§ REQUIRED WORK:
A: Answer these questions about the clean-up blog post, one per line, marking each answer with the same label:
(i) What does the writer ask readers to treat the place as, rather than merely as a diary?
(ii) Which day of the great clean up does the entry cover?
(iii) About how many square feet was the writer's first rental apartment?
B: Carry on the clean-up blog post, picking up right after its final sentence.
[Start DOCUMENT SECTION]
You can surf or search or use the labels to follow a thread of ideas. Imagine in some crazy way you are watching my thoughts evolve, seeing ideas become connected , or observing an amorphous cloud giving birth to sources of light and matter. Treat this place metaphorically as a place of unformed galaxies and planetary systems rather than merely as a diary.

Saturday, August 16, 2008

Day 13 of the great clean up

Today I'm away from my cluttered apartment, there's still a lot of stuff on the floor but it's getting there. Over the last week I've been reading about tiny homes and tiny apartments partly because I wanted ideas and partly for inspiration. My first rental apartment was probably 350 square feet (32 m2) and several friends can tell the story of me reaching into a pile of stuff to pull out a cello! My current place is around 600 (64) and I have simply expanded or perhaps exploded if you remember how much there was in the old place. Can I learn to live simpler?
[End DOCUMENT SECTION]
[Start DATA SEGMENT]
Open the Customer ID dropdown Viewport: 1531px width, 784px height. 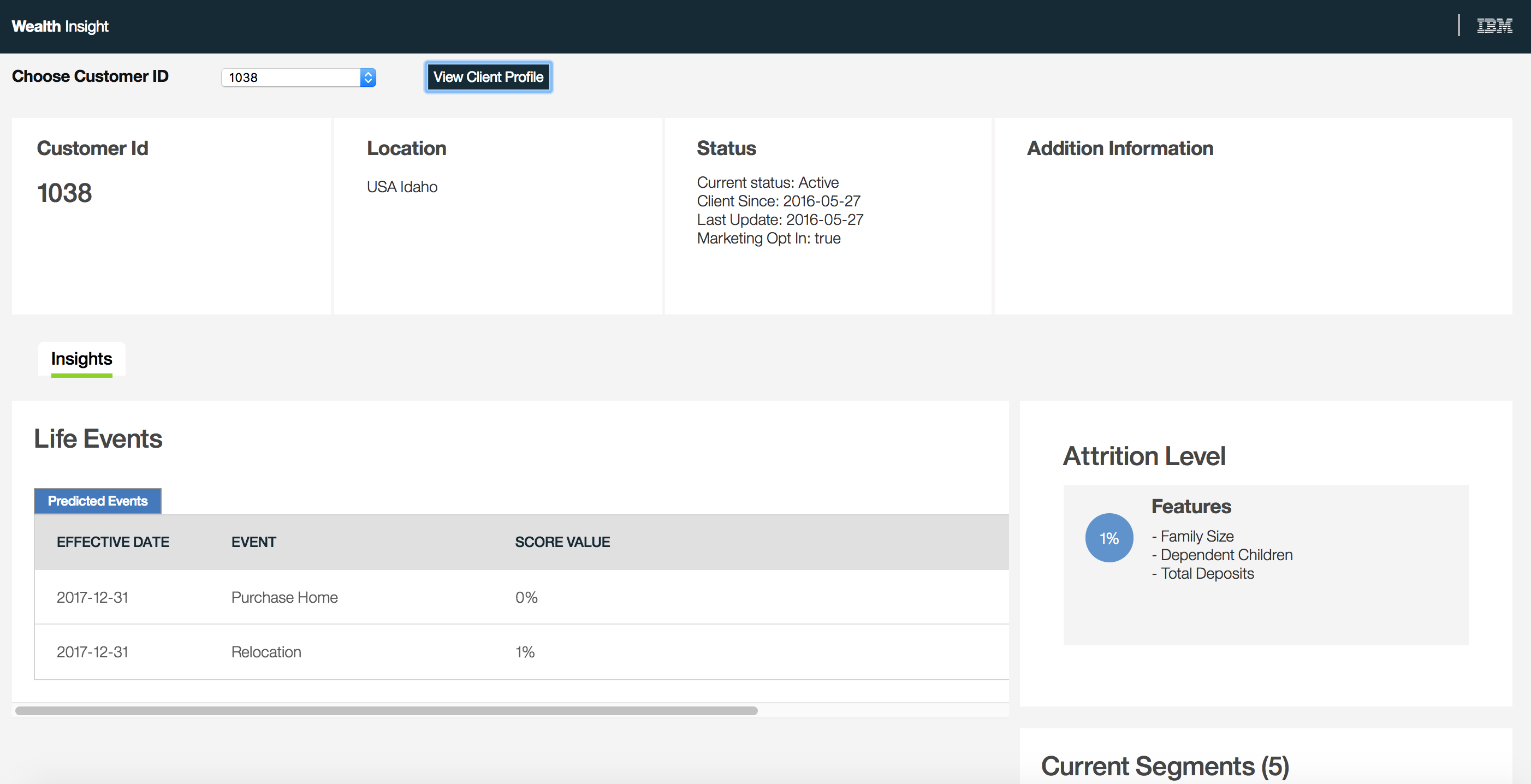(291, 78)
[End DATA SEGMENT]
§ FINAL ANSWERS:
A:
(i) A place of unformed galaxies and planetary systems
(ii) Day 13
(iii) About 350 square feet (32 m2)

B:
An interesting introduction to tiny houses can be found here. people can live in incredibly compact spaces. My old world apartment had a German fitted kitchen with cupboards and cupboards and more cupboards and surprisingly it was pretty clear for years because everything had its place.

I've also been following up Japanese lifestyle and living simply because their living spaces are substantially smaller than N. American. A very helpful blog (here) by a Westerner living in Japan helped me realize that it's not all about storage. As I have almost maxed out my storage, it is also about scale of living. Her blog points to living at the appropriate scale. Most of what she says is common sense and a lot about storage but she finishes with this:

The best way to tell how well you've organized your space is by seeing how comfortable you feel in it when you're not occupied with T.V. or the computer or whatever. If you feel a sense of peace and comfort, you've probably got it set up pretty well to suit your needs.
So I have a goal which I'm reaching out for namely space through simplifying things, condensing things, and decluttering. A while ago I wrote about constant partial attention and how exhausting that can be in the info tech filled world we live in. Somehow for me, perhaps exacerbated by synaesthesia, I suspect that it is also a physical emotional issue. Perhaps even a spiritual life issue for many of us.

Friday, August 15, 2008

Day 12 and What shape is your spirituality?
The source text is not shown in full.